Il digitale è una risorsa per le reti assicurative?

Che Internet sia un canale del mondo assicurativo gli italiani lo hanno scoperto agli albori dl commercio elettronico, anzi, insieme ai voli low-cost, si può dire che il comparto assicurativo abbia, grazie all’incentivo economico, portato il nostro Paese a fidarsi delle transazioni digitali per poi scoprire nuove categorie e nuove modalità di acquisto.

Oggi le assicurazioni online rappresentano, grazie al loro volume d’affari pari a 1.2 miliardi di euro, il 10% dell’ecommerce (fonte: Politecnico di Milano) ed i siti del settore – compagnie dirette, metamotori e siti delle compagnie – raggiungono 3,4 milioni di utenti al mese, indubbiamente una audience non trascurabile.

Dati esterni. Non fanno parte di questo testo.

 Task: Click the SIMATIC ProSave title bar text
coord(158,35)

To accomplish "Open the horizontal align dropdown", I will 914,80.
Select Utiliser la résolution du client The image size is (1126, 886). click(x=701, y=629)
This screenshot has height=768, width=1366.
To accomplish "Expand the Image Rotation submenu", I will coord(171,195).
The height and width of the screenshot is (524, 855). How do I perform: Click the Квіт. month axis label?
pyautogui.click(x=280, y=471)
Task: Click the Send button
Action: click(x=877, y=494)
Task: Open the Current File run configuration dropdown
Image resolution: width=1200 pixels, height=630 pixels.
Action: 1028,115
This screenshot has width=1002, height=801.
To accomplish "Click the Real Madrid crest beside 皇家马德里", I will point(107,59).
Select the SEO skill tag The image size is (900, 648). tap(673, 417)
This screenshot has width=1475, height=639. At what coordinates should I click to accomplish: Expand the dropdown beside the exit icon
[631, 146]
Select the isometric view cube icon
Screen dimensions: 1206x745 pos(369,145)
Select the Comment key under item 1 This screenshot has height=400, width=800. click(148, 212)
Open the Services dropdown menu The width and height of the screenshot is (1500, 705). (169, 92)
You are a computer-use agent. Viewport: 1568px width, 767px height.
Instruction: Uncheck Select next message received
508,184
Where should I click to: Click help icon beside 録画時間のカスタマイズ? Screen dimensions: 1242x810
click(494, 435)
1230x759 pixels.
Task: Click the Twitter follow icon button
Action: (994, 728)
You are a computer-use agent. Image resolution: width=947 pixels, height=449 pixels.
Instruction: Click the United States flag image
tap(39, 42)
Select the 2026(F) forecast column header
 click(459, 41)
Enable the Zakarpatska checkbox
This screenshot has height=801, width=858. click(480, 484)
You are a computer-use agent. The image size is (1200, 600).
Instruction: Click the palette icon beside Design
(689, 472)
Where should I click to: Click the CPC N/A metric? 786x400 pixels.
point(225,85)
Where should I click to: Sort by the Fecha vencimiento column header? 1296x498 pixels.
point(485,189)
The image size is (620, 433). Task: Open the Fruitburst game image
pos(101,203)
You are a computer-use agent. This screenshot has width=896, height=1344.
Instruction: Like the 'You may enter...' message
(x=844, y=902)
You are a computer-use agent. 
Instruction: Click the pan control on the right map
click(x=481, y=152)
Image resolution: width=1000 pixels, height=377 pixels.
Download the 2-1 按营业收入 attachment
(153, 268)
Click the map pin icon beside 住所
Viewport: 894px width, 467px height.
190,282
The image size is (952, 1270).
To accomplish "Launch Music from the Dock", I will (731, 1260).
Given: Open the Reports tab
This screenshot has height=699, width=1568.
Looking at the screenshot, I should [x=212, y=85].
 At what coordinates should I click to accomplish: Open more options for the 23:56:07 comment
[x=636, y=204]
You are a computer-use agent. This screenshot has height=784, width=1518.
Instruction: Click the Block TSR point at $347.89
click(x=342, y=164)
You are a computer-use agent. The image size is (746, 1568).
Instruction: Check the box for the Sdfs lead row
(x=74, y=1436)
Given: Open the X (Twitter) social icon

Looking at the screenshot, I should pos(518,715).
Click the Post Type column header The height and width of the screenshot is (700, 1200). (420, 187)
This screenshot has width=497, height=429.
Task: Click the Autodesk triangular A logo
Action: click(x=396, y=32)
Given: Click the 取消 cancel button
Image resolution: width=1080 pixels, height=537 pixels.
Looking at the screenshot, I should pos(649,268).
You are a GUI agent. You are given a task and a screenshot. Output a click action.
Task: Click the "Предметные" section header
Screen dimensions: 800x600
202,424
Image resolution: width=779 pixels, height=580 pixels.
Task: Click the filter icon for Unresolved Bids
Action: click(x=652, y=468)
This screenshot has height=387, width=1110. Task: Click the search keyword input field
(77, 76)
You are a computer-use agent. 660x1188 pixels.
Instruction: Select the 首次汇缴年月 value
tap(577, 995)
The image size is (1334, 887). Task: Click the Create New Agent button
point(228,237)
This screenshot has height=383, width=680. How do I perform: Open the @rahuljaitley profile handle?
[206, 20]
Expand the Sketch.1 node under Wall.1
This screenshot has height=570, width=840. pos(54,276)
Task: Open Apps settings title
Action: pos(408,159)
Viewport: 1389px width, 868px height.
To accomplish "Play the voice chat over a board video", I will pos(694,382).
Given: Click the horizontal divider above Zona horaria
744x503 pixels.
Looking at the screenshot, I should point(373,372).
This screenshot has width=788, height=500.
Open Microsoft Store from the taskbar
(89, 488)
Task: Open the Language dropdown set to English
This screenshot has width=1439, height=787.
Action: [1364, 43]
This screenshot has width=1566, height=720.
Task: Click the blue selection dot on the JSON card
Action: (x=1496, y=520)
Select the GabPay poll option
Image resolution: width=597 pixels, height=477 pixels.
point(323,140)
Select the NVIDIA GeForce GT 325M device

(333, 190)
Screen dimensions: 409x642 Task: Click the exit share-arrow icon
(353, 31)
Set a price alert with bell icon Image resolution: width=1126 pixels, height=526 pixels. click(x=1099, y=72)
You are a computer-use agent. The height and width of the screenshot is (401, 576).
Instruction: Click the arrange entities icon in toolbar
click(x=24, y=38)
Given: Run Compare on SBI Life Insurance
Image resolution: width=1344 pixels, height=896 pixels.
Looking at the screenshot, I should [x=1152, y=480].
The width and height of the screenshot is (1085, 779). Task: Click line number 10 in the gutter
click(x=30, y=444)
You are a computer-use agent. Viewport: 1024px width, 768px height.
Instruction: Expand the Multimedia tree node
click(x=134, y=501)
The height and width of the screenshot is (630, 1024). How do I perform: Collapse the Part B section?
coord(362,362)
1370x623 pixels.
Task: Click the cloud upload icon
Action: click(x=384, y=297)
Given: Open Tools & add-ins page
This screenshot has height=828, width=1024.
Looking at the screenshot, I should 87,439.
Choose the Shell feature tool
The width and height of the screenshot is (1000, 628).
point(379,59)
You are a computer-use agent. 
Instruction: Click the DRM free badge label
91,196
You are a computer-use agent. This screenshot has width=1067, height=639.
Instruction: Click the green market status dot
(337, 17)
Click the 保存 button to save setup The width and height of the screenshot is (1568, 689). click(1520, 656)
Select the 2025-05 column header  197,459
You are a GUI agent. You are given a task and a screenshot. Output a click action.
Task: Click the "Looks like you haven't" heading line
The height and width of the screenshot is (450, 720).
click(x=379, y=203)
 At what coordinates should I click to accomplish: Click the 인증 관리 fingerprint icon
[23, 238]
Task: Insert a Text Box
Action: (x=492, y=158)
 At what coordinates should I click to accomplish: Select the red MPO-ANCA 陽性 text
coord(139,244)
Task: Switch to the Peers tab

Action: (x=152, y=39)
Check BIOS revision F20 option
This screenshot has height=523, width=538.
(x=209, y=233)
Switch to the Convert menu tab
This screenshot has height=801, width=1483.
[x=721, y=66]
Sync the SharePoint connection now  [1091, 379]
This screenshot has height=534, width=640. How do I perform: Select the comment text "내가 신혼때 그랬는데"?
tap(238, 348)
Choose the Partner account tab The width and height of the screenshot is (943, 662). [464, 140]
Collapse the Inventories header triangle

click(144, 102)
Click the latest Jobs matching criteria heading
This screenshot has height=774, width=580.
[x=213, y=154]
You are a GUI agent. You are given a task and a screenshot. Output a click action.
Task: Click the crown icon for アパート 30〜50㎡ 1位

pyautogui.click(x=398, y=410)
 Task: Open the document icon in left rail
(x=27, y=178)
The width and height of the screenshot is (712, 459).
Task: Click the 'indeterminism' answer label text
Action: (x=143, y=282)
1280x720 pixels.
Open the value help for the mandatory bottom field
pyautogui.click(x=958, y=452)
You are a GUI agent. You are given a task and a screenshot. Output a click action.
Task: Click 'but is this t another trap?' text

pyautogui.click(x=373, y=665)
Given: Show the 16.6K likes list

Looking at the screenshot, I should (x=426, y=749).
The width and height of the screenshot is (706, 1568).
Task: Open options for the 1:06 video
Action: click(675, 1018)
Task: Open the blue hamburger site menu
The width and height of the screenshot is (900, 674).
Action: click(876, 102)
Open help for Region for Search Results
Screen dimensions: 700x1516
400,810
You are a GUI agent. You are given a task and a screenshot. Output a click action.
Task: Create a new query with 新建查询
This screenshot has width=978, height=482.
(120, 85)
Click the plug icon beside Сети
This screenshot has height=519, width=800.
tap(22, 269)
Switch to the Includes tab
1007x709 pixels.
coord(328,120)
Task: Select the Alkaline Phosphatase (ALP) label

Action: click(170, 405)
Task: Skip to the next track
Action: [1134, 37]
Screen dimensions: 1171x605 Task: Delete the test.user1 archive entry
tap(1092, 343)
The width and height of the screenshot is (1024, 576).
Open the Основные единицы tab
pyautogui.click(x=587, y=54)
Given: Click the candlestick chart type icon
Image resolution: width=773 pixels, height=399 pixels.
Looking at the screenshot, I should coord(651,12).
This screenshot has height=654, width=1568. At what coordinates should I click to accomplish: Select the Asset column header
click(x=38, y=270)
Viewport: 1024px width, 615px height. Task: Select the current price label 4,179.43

Il futuro sarà sempre più digitale per questo settore e non a caso uno studio della Sda Bocconi condotto sulle principali banche e sui principali operatori assicurativi sottolinea come il web-marketing sia, dopo la comunicazione, l’area dove più aumenteranno gli investimenti.

Da tutto questo scenario però parrebbero tagliati fuori coloro che fino ad oggi hanno rappresentato l’interlocutore del cliente: le reti assicurative sul territorio. Se però la relazione personale conterà ancora di più in un mondo sempre più competitivo e dove l’informazione è sempre più accessibile e trasparente, allora anche le reti assicurative dovranno attrezzarsi per utilizzare al meglio la Rete:

- attraverso siti agenziali a latere della presenza istituzionale della casa madre che, sotto forma di pagine su Google Maps e blog, sappiano intercettare l’interesse e le ricerche dell’utente sul territorio;
- attraverso un’attività di lead generation che, via Adwords o via forme di advertising web e mobile, punti a valorizzare il database e le competenze di Crm tipiche di un’agenzia;
- attraverso l’uso dei social media (Linkedin, ma anche Facebook) da parte di ciascun agente che in tal modo possa spostare su un piano più caldo e continuativo la relazione con i propri clienti così da conoscerli meglio e fidelizzarli.

Un rifiuto aprioristico del digitale non è infatti il modo per preservare il valore della relazione personale, ma un’arma in meno con cui questa possa essere rafforzata.